▸ Exercise instructions:
Scan the material below and count each line with the string "computer". Reply with the count alone.

※ ※ ※

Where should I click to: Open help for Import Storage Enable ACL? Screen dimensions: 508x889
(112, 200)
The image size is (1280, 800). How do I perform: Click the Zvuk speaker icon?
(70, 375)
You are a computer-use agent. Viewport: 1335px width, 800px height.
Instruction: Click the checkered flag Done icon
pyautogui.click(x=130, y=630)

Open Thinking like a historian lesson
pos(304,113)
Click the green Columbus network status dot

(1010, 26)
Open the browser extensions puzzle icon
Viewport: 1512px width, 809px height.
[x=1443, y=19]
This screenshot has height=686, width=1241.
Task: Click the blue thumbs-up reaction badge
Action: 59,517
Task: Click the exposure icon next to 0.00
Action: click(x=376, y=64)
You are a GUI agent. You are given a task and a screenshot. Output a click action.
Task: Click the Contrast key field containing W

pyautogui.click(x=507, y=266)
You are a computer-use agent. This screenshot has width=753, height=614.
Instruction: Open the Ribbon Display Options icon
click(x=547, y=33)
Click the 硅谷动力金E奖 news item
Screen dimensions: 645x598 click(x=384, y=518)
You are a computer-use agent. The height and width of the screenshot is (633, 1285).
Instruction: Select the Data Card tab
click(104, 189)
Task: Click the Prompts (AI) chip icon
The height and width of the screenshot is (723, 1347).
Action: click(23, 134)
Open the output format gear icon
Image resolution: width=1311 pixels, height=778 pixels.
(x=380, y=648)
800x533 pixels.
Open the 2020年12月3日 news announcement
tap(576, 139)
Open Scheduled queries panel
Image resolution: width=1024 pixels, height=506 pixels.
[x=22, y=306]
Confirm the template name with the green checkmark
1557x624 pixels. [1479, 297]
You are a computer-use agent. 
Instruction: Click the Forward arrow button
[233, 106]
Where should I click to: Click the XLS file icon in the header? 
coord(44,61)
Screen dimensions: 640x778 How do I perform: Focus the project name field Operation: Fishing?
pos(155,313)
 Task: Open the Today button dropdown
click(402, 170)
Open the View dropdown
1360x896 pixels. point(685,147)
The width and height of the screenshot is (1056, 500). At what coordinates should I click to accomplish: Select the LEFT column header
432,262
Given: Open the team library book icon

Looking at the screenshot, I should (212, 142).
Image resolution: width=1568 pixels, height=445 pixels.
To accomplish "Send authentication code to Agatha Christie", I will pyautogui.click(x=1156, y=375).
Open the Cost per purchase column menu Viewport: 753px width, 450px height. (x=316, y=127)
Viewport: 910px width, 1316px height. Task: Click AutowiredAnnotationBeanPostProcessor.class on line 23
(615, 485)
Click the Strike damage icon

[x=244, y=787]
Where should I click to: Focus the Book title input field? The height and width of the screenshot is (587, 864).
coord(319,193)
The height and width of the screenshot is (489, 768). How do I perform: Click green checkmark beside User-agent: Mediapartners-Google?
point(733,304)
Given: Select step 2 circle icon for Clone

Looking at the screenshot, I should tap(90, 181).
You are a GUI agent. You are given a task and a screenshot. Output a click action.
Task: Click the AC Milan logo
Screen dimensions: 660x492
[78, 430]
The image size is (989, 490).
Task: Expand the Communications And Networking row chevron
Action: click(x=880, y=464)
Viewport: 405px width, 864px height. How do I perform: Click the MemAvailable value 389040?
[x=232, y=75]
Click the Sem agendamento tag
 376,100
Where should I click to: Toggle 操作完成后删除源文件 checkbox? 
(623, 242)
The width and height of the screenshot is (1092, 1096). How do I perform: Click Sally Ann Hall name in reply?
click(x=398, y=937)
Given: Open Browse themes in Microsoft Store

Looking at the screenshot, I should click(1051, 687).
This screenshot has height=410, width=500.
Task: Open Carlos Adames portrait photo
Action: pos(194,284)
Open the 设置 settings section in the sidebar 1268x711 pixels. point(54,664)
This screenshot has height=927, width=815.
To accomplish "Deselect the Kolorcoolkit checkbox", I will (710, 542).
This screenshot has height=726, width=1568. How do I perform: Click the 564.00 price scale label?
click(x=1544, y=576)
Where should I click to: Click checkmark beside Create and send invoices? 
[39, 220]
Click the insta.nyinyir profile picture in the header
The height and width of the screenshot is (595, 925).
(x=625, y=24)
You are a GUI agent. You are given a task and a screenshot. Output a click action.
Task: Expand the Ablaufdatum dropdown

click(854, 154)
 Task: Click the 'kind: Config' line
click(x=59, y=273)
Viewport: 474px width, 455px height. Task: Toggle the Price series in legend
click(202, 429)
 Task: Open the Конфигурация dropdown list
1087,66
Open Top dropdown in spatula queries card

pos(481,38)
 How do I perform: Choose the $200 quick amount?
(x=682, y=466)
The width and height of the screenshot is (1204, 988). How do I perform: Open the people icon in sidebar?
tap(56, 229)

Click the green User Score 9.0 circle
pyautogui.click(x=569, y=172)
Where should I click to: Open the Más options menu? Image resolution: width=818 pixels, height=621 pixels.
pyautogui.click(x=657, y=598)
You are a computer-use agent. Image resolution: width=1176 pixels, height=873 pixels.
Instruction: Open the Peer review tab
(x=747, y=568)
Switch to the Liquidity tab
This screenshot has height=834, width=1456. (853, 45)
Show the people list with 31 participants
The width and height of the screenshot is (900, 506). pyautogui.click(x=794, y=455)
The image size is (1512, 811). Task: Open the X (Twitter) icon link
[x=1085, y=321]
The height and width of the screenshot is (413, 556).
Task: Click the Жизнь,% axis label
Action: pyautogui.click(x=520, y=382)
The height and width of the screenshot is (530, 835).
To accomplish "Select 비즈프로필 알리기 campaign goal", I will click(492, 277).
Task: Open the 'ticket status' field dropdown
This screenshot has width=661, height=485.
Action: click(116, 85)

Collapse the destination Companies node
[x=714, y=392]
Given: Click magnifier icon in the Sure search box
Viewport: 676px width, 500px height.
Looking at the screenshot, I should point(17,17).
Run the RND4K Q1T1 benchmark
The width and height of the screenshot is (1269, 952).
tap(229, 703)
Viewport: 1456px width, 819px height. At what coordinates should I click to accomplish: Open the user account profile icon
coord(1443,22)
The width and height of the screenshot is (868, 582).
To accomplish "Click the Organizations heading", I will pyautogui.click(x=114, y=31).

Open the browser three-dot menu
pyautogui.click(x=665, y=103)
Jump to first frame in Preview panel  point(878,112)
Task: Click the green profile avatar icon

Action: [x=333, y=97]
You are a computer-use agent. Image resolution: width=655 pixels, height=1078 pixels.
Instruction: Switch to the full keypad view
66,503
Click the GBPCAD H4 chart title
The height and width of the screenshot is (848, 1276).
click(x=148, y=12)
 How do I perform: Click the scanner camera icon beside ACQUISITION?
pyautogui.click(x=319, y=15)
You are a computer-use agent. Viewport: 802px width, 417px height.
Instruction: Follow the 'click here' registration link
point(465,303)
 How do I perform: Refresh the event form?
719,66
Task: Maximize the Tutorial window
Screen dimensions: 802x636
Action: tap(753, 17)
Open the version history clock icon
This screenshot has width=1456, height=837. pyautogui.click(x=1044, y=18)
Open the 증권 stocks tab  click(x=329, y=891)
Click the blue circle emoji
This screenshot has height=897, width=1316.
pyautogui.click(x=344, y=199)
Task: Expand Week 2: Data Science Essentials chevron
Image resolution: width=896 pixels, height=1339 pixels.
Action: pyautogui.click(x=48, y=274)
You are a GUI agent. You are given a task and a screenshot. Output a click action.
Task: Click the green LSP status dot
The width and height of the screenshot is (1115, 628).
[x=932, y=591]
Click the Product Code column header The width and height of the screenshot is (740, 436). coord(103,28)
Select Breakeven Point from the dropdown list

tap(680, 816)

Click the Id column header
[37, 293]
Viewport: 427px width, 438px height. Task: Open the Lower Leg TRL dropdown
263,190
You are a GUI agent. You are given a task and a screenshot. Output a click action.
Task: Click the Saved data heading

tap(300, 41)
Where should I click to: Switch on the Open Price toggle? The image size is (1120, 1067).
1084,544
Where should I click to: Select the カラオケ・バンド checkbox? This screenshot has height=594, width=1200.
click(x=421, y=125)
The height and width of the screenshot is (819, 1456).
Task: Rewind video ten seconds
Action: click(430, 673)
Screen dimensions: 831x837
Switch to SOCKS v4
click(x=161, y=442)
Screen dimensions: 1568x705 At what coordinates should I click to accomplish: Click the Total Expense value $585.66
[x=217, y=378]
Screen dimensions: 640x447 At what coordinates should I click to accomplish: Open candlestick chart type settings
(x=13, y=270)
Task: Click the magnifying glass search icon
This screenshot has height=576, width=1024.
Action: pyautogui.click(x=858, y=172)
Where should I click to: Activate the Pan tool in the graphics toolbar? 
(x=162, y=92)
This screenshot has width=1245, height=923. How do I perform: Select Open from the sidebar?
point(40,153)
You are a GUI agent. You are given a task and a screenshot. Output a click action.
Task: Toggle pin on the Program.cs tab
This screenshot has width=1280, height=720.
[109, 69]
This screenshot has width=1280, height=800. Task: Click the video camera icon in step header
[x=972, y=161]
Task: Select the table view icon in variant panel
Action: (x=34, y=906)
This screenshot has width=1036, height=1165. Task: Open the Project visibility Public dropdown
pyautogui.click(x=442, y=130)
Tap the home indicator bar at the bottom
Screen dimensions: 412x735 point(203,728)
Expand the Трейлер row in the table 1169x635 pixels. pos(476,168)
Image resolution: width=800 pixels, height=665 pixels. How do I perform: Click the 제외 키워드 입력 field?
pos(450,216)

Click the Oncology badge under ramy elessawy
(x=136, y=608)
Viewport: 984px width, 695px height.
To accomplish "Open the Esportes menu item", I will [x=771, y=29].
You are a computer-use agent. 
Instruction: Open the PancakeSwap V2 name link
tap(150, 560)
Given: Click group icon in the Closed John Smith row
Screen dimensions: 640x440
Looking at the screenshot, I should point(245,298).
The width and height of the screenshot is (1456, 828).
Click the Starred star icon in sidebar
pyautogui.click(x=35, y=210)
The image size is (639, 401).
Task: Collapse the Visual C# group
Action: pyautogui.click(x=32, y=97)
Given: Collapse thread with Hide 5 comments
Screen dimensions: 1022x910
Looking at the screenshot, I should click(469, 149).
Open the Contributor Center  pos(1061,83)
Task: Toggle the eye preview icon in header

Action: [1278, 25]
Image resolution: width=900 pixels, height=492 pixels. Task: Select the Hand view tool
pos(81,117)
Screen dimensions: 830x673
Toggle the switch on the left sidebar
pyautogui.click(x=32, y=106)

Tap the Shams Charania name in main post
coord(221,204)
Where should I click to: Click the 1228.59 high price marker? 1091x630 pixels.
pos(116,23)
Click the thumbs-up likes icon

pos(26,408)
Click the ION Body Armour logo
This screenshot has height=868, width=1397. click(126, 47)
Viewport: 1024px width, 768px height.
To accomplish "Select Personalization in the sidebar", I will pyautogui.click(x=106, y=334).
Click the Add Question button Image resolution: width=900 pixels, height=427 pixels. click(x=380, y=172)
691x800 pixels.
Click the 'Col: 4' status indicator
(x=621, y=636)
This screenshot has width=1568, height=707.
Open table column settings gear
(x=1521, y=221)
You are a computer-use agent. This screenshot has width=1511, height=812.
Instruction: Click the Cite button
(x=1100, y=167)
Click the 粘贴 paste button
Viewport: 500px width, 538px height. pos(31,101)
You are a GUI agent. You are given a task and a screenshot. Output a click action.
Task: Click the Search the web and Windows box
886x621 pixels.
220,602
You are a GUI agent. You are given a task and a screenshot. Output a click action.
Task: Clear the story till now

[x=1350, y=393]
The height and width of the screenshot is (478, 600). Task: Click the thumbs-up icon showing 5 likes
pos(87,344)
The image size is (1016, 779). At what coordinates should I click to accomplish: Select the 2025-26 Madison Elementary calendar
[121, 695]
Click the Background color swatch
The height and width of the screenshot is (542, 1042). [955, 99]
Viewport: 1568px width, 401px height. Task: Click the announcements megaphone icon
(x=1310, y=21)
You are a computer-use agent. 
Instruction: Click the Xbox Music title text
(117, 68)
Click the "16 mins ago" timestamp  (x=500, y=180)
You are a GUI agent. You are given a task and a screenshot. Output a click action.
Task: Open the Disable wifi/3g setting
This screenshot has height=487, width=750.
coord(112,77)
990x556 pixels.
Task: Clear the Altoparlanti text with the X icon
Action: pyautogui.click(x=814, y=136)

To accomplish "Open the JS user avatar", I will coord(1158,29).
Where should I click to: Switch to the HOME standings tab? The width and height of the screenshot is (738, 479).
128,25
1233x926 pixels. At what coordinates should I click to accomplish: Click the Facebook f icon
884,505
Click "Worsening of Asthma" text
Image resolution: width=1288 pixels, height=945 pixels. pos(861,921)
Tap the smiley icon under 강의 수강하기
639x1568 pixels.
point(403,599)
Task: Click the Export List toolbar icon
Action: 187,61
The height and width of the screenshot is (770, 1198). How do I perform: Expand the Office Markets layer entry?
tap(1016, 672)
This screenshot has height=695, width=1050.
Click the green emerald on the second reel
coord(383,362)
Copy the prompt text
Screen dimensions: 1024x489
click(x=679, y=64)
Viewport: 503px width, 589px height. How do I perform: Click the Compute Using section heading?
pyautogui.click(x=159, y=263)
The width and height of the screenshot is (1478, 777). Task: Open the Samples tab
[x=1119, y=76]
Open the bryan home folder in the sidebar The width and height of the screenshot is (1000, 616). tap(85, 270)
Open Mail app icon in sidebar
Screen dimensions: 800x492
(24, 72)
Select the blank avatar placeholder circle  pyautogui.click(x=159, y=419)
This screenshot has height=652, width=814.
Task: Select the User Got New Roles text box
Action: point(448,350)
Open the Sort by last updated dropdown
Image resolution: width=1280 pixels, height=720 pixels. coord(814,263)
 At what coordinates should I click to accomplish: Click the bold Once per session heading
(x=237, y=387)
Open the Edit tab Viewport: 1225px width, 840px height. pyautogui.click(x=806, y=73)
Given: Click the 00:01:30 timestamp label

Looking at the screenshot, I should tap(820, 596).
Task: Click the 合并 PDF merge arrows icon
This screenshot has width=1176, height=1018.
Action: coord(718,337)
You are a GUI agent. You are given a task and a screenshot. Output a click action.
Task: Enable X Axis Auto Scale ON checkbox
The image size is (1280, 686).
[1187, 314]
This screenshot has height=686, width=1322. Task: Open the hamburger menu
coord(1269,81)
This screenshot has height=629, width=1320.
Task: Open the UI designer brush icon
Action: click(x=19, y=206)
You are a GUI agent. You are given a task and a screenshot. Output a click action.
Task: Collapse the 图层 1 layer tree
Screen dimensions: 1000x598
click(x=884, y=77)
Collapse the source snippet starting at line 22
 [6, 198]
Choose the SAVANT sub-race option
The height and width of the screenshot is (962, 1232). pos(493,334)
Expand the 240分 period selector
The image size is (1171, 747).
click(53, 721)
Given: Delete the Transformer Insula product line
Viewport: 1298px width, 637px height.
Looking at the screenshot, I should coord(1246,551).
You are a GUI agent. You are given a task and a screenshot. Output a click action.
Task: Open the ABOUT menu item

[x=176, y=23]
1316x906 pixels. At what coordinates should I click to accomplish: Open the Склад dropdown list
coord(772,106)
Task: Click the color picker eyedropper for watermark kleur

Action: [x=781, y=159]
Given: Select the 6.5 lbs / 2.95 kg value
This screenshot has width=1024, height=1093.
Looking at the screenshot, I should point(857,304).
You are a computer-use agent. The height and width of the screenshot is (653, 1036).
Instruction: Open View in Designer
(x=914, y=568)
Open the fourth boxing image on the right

※ ※ ※

▸ Task result:
11